David Bowie has often been viewed, and sometimes criticized,
as a musician who needs to collaborate with other more cutting edge musical
artists in order to produce his best work. In David Bowie: Starman, his thorough biography of the rock chameleon,
Paul Trynka does not try to dispute this claim. He looks at it more as one of
Bowie’s gifts. With The Man Who Sold the
World, Bowie’s first artistically if not commercially successful album,
Bowie relied heavily on gifted guitarist Mick Ronson to create the album’s hard
rock, often improvised sound. He continued to work with collaborators
throughout the seventies and into the eighties with Let’s Dance, his most commercially successful album.

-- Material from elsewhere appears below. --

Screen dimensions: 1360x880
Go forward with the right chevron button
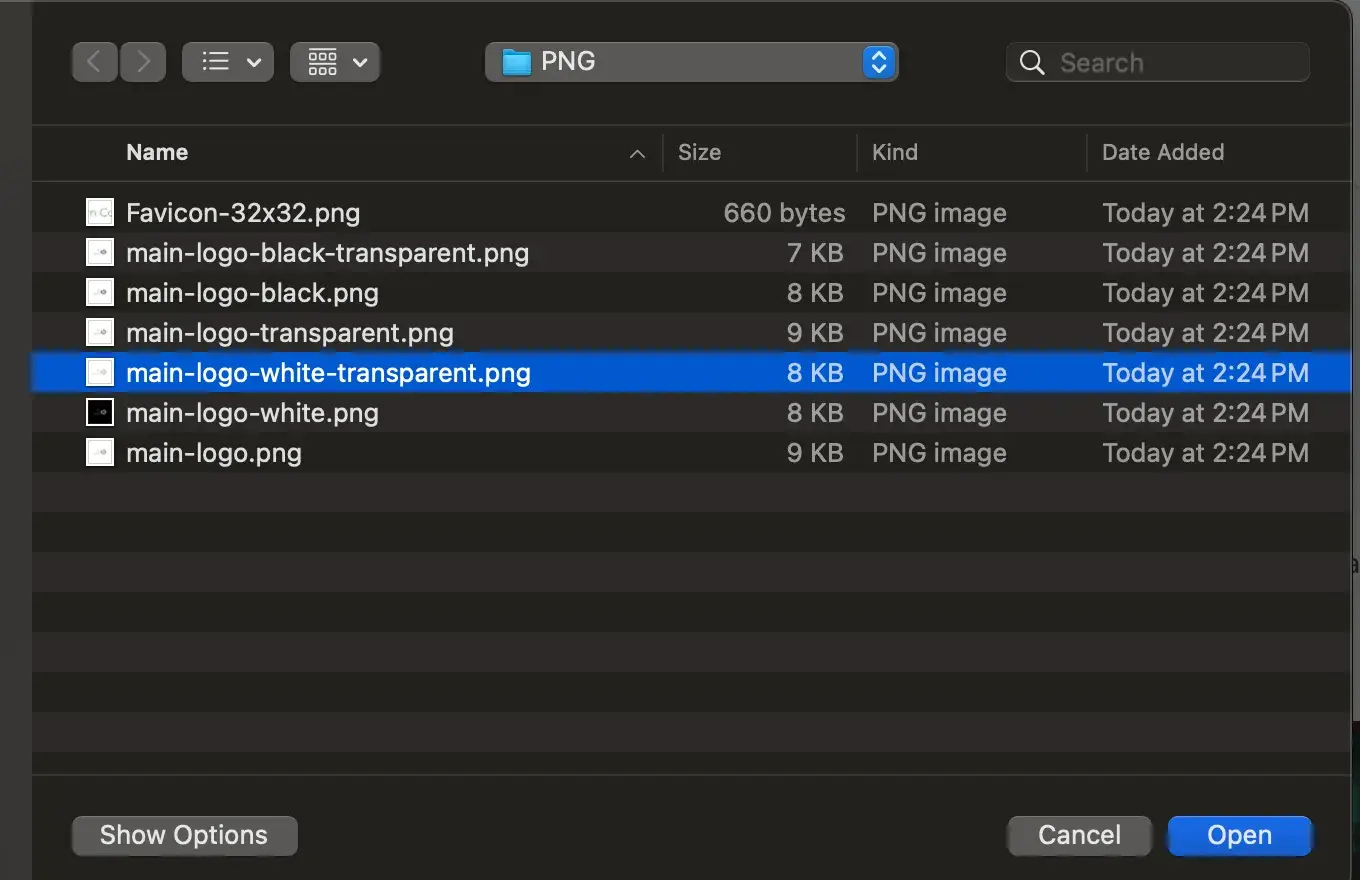click(143, 62)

Trynka argues
that many of these collaborators never achieved on their own what they achieved
while working with Bowie. He also credits Bowie’s unusual and sometimes cryptic
ways in the studio, which are well documented in the book, with bringing out
the best in musicians as diverse as Luther Vandross and Robert Fripp.
David Bowie hasn’t been willing to grant many interviews in
recent decades. This lack of access to his subject is one of the biography’s weaknesses,
but Trynka compensates by interviewing countless people who crossed paths with
Bowie from his childhood to recent years. David
Bowie: Starman seems to be the definitive biography of David Bowie.